The paradoxical supersolid phase of matter has the apparently incompatible properties of crystalline order and superfluidity. A crucial feature of a one-dimensional supersolid is the occurrence of two gapless excitations reflecting the Goldstone modes associated with the spontaneous breaking of two continuous symmetries: the breaking of phase invariance, corresponding to the locking of the phase of the atomic wave functions at the origin of superfluid phenomena, and the breaking of translational invariance due to the lattice structure of the system. We demonstrate the supersolid nature of the coherent stripe regime we discovered in dipolar Bose-Einstein condensates. In our trapped system, the symmetry breaking appears as two distinct compressional oscillation modes, reflecting the gapless Goldstone excitations of the homogeneous system. We observe that the two modes have different natures, with the higher frequency mode associated with an oscillation of the periodicity of the emergent lattice and the lower one characterizing the superfluid oscillations.
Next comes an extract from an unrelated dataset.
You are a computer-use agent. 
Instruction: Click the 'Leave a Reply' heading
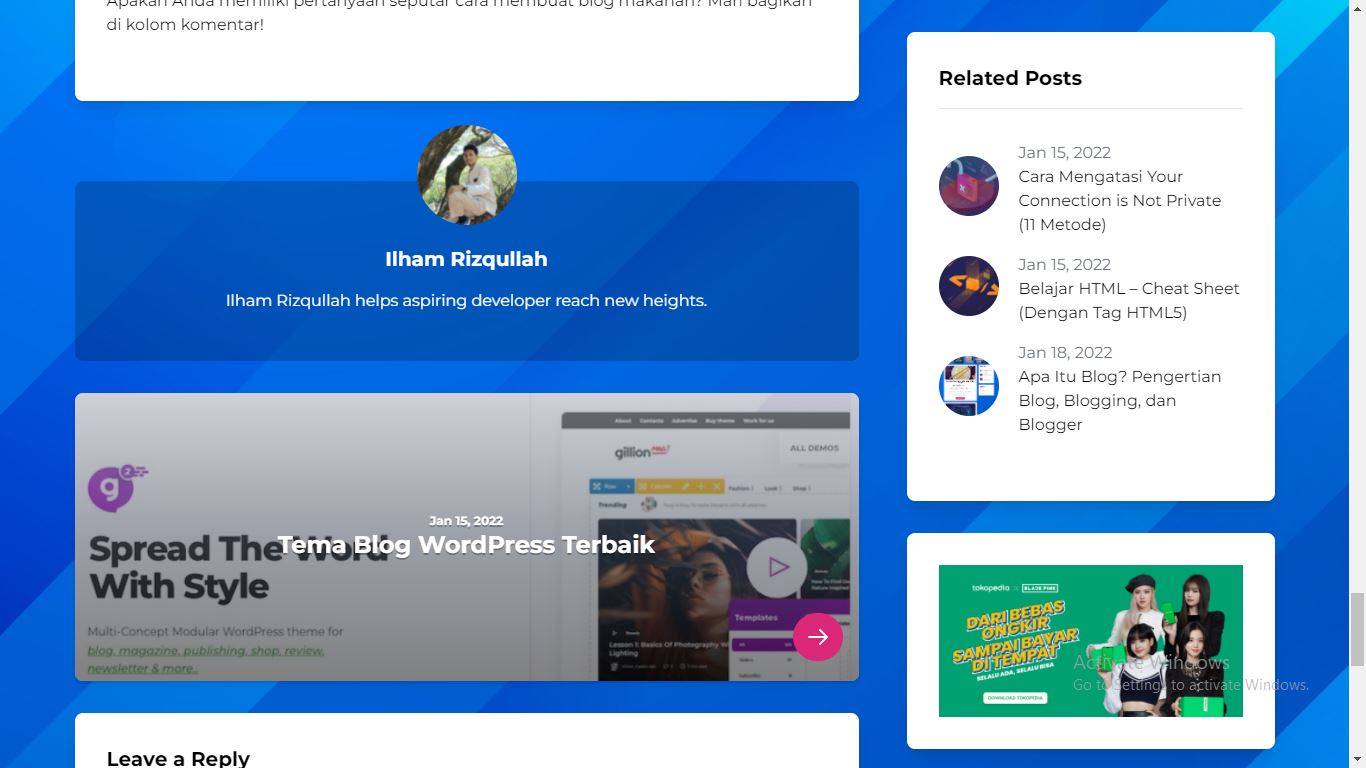coord(178,758)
Our work paves the way to explore the two quantum phase transitions between the superfluid, supersolid and crystal-like configurations that can be accessed by tuning a single interaction parameter.

L. Tanzi, et al.
Supersolid symmetry breaking from compressional oscillations in a dipolar quantum gas
Nature 574, 382 (2019)

See also the Nature News and Views by S. M. Mossman:

S. M. Mossman, Sounds of a supersolid detected in dipolar atomic gases for the first time
Nature 574, 341 (2019)

and the Nature Physics research highligh by Y. Li:

Y. Li, The buried trace
Nature Physics 15, 986 (2019)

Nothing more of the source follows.